> **CONSIGNE**
Pour chacune des affirmations suivantes, indiquez par oui ou par non si elle concorde avec le texte fourni, en citant textuellement les mots qui tranchent. (a) Le tube du grand collisionneur de hadrons mesure 27 kilomètres de long. (b) Ce tube est enfoui à 1 000 mètres sous terre. (c) Les aimants servent à ralentir les protons.

Le Seigneur des anneaux ou le choc des rencontres

Tu es beau, toi, tu sais ?
Le CERN, organisation européenne pour la recherche nucléaire, situé près de Genève, serait resté pour moi totalement inconnu sans sa star incontestée, le grand collisionneur de hadrons. Je suis une fan, ignare, certes. Mais comment vous faire partager ma passion ? Imaginez un peu une machine aux proportions dantesques, un tube long de 27 kilomètres, enfoui à 100 mètres sous terre, d'une circonférence colossale, dont le coeur, l'anneau, est ravissant, caverne somptueuse tapissée d'une chair de métal rouge et rose. Dans ce méga-colon, des protons, propulsés à une allure vertigineuse, proche de la vitesse de la lumière. Pour pimenter l'affaire, des aimants surpuissants destinés à augmenter le pourcentage de rencontres et de chocs entre les protons, les fameuses collisions, d'où le nom de grand collisionneur. Je suis tombée sous le charme du plus performant des accélérateurs de particules, et avec un nom pareil, c'était inévitable !

> **ITEMS EXTRAITS**
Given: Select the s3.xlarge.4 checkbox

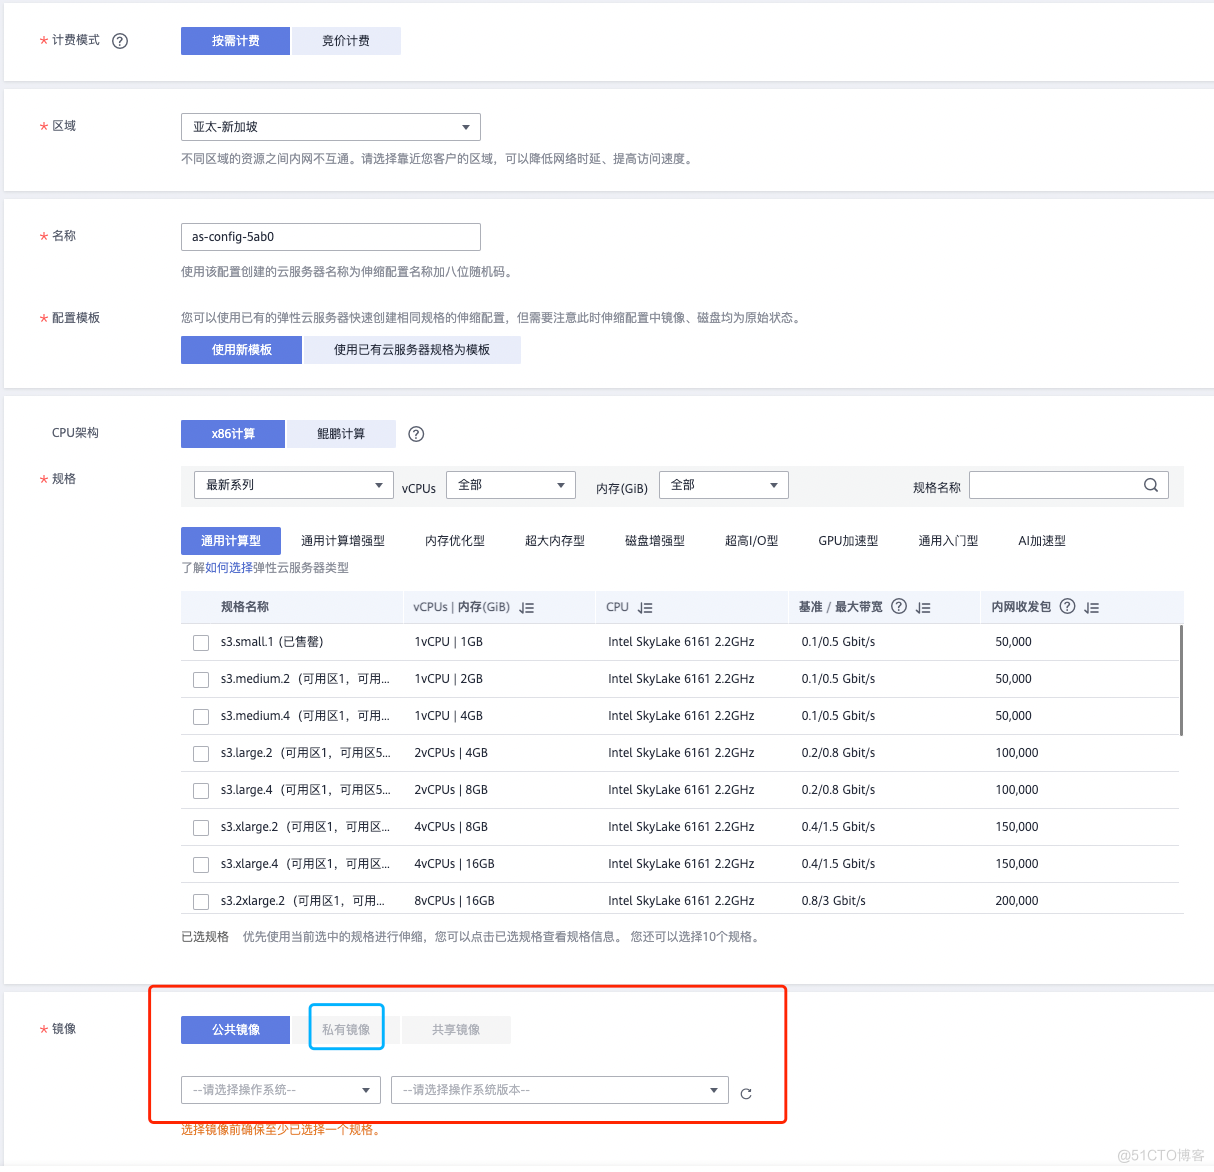Looking at the screenshot, I should click(201, 865).
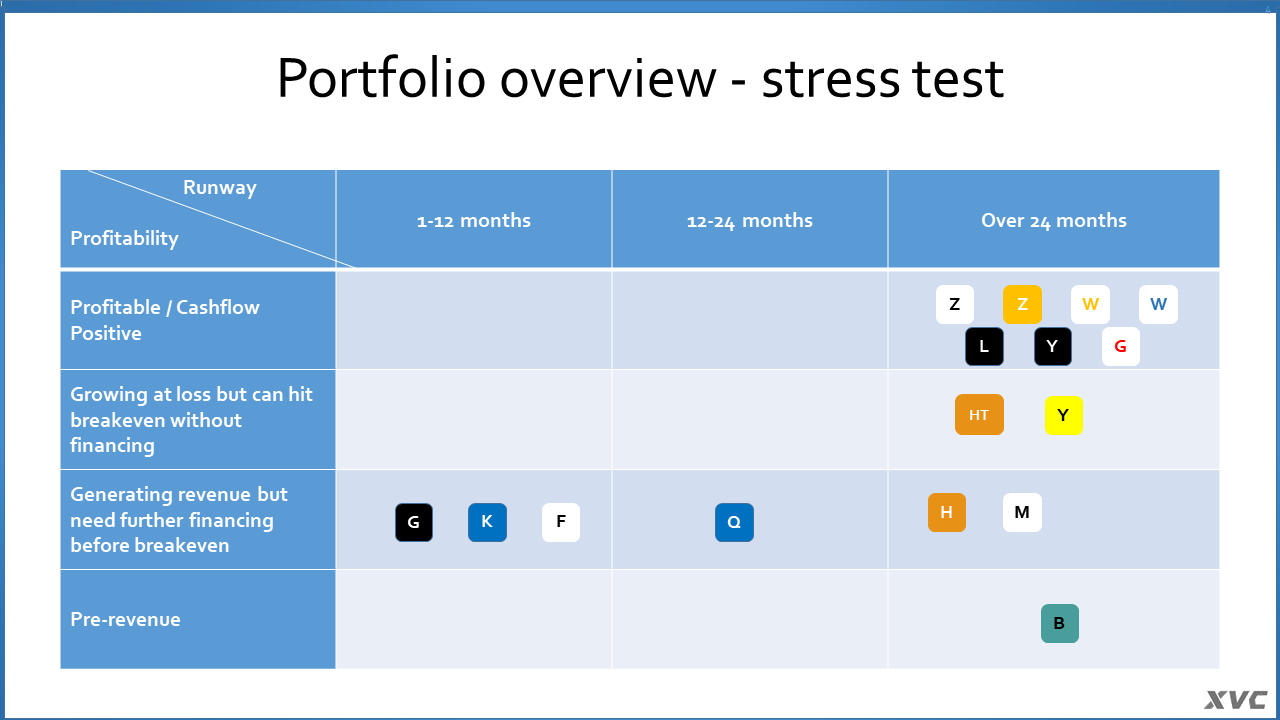This screenshot has height=720, width=1280.
Task: Click the white M badge
Action: [1022, 513]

> **CORRIGÉ**
(a) Oui : « un tube long de 27 kilomètres ».
(b) Non : « enfoui à 100 mètres sous terre ».
(c) Non : « des aimants surpuissants destinés à augmenter le pourcentage de rencontres et de chocs entre les protons ».